Records for this exercise:

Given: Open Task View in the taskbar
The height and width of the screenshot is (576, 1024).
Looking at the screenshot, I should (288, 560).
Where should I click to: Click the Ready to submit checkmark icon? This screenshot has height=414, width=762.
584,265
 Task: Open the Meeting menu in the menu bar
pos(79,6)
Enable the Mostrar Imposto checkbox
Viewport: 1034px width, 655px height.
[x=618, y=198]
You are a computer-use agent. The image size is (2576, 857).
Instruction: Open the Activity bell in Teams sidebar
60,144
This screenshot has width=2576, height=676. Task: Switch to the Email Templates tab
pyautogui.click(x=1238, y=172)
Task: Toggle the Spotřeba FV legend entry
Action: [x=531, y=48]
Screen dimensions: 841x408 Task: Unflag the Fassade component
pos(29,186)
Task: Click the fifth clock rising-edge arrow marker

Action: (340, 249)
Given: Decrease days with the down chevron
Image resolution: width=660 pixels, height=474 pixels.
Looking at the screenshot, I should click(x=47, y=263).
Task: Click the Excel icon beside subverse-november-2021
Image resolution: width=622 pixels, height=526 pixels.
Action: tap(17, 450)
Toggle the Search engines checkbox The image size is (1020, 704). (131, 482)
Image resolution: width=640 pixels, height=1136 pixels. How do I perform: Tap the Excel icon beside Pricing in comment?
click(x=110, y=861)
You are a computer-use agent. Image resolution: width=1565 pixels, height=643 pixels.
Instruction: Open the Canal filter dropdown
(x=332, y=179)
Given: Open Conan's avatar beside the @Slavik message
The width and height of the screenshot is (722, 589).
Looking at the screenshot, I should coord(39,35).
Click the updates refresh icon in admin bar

Your goal: From the line holding "Where should I" to the line holding "Toggle the Search", inclusive, restate each line above exactly as written.

Task output:
Where should I click to: Click the Ready to submit checkmark icon? This screenshot has height=414, width=762.
584,265
 Task: Open the Meeting menu in the menu bar
pos(79,6)
Enable the Mostrar Imposto checkbox
Viewport: 1034px width, 655px height.
[x=618, y=198]
You are a computer-use agent. The image size is (2576, 857).
Instruction: Open the Activity bell in Teams sidebar
60,144
This screenshot has width=2576, height=676. Task: Switch to the Email Templates tab
pyautogui.click(x=1238, y=172)
Task: Toggle the Spotřeba FV legend entry
Action: [x=531, y=48]
Screen dimensions: 841x408 Task: Unflag the Fassade component
pos(29,186)
Task: Click the fifth clock rising-edge arrow marker

Action: (340, 249)
Given: Decrease days with the down chevron
Image resolution: width=660 pixels, height=474 pixels.
Looking at the screenshot, I should click(x=47, y=263).
Task: Click the Excel icon beside subverse-november-2021
Image resolution: width=622 pixels, height=526 pixels.
Action: tap(17, 450)
Toggle the Search engines checkbox The image size is (1020, 704). (131, 482)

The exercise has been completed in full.